§ RECORDS PROVIDED
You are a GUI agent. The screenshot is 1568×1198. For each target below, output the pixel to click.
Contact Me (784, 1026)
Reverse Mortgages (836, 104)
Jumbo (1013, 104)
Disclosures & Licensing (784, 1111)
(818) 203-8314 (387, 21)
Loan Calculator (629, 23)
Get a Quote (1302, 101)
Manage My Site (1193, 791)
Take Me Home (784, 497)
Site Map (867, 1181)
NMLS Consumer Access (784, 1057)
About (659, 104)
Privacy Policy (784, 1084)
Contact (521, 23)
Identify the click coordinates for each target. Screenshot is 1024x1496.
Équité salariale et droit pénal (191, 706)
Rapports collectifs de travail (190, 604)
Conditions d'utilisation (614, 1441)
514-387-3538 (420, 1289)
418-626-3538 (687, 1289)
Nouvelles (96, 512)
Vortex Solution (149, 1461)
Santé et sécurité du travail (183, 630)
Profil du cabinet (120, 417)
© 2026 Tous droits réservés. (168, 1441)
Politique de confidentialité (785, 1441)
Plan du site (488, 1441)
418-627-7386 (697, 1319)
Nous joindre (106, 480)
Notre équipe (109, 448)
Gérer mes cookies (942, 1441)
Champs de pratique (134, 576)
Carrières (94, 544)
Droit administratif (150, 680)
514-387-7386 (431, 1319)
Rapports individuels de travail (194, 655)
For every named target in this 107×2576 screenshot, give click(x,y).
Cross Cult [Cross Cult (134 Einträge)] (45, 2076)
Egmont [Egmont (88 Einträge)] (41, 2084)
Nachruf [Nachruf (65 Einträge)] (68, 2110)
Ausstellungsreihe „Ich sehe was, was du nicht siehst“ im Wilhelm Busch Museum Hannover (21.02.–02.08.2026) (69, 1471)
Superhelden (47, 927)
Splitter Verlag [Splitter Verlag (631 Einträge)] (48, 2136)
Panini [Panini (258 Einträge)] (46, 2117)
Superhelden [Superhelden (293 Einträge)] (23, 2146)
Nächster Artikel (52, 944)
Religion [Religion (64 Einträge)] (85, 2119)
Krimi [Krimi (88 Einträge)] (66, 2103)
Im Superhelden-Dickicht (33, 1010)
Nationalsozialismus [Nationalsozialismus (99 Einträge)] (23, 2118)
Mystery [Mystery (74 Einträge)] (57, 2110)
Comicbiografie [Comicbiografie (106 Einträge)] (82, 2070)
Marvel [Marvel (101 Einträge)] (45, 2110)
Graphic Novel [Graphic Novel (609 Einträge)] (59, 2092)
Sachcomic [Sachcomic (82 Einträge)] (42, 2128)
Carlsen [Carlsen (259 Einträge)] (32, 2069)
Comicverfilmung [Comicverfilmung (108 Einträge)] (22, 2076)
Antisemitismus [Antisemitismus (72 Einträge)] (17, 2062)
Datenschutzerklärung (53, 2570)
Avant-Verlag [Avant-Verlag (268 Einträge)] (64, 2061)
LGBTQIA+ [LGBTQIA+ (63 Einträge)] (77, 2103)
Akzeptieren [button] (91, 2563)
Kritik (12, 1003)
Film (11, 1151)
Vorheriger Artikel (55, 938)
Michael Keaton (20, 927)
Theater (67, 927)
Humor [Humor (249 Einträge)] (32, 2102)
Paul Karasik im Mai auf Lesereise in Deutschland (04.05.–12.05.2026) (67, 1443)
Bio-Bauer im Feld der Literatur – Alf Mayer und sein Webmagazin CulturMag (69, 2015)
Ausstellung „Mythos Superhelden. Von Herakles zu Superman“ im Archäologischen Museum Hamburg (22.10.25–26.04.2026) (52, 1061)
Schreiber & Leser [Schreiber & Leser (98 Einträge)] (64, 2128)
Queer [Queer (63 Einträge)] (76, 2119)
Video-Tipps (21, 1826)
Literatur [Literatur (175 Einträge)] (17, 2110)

§ TASK
Can you rewrite the listing above with "Privacy Policy" replaced by "Privacy Notice" and everything else left unchanged?

§ RESULT OF THIS EXERCISE
You are a GUI agent. The screenshot is 1568×1198. For each target below, output the pixel to click.
Contact Me (784, 1026)
Reverse Mortgages (836, 104)
Jumbo (1013, 104)
Disclosures & Licensing (784, 1111)
(818) 203-8314 (387, 21)
Loan Calculator (629, 23)
Get a Quote (1302, 101)
Manage My Site (1193, 791)
Take Me Home (784, 497)
Site Map (867, 1181)
NMLS Consumer Access (784, 1057)
About (659, 104)
Privacy Notice (784, 1084)
Contact (521, 23)
Identify the click coordinates for each target. Screenshot is 1024x1496.
Équité salariale et droit pénal (191, 706)
Rapports collectifs de travail (190, 604)
Conditions d'utilisation (614, 1441)
514-387-3538 (420, 1289)
418-626-3538 (687, 1289)
Nouvelles (96, 512)
Vortex Solution (149, 1461)
Santé et sécurité du travail (183, 630)
Profil du cabinet (120, 417)
© 2026 Tous droits réservés. (168, 1441)
Politique de confidentialité (785, 1441)
Plan du site (488, 1441)
418-627-7386 (697, 1319)
Nous joindre (106, 480)
Notre équipe (109, 448)
Gérer mes cookies (942, 1441)
Champs de pratique (134, 576)
Carrières (94, 544)
Droit administratif (150, 680)
514-387-7386 (431, 1319)
Rapports individuels de travail (194, 655)
For every named target in this 107×2576 screenshot, give click(x,y).
Cross Cult [Cross Cult (134 Einträge)] (45, 2076)
Egmont [Egmont (88 Einträge)] (41, 2084)
Nachruf [Nachruf (65 Einträge)] (68, 2110)
Ausstellungsreihe „Ich sehe was, was du nicht siehst“ im Wilhelm Busch Museum Hannover (21.02.–02.08.2026) (69, 1471)
Superhelden (47, 927)
Splitter Verlag [Splitter Verlag (631 Einträge)] (48, 2136)
Panini [Panini (258 Einträge)] (46, 2117)
Superhelden [Superhelden (293 Einträge)] (23, 2146)
Nächster Artikel (52, 944)
Religion [Religion (64 Einträge)] (85, 2119)
Krimi [Krimi (88 Einträge)] (66, 2103)
Im Superhelden-Dickicht (33, 1010)
Nationalsozialismus [Nationalsozialismus (99 Einträge)] (23, 2118)
Mystery [Mystery (74 Einträge)] (57, 2110)
Comicbiografie [Comicbiografie (106 Einträge)] (82, 2070)
Marvel [Marvel (101 Einträge)] (45, 2110)
Graphic Novel [Graphic Novel (609 Einträge)] (59, 2092)
Sachcomic [Sachcomic (82 Einträge)] (42, 2128)
Carlsen [Carlsen (259 Einträge)] (32, 2069)
Comicverfilmung [Comicverfilmung (108 Einträge)] (22, 2076)
Antisemitismus [Antisemitismus (72 Einträge)] (17, 2062)
Datenschutzerklärung (53, 2570)
Avant-Verlag [Avant-Verlag (268 Einträge)] (64, 2061)
LGBTQIA+ [LGBTQIA+ (63 Einträge)] (77, 2103)
Akzeptieren [button] (91, 2563)
Kritik (12, 1003)
Film (11, 1151)
Vorheriger Artikel (55, 938)
Michael Keaton (20, 927)
Theater (67, 927)
Humor [Humor (249 Einträge)] (32, 2102)
Paul Karasik im Mai auf Lesereise in Deutschland (04.05.–12.05.2026) (67, 1443)
Bio-Bauer im Feld der Literatur – Alf Mayer und sein Webmagazin CulturMag (69, 2015)
Ausstellung „Mythos Superhelden. Von Herakles zu Superman“ im Archäologischen Museum Hamburg (22.10.25–26.04.2026) (52, 1061)
Schreiber & Leser [Schreiber & Leser (98 Einträge)] (64, 2128)
Queer [Queer (63 Einträge)] (76, 2119)
Video-Tipps (21, 1826)
Literatur [Literatur (175 Einträge)] (17, 2110)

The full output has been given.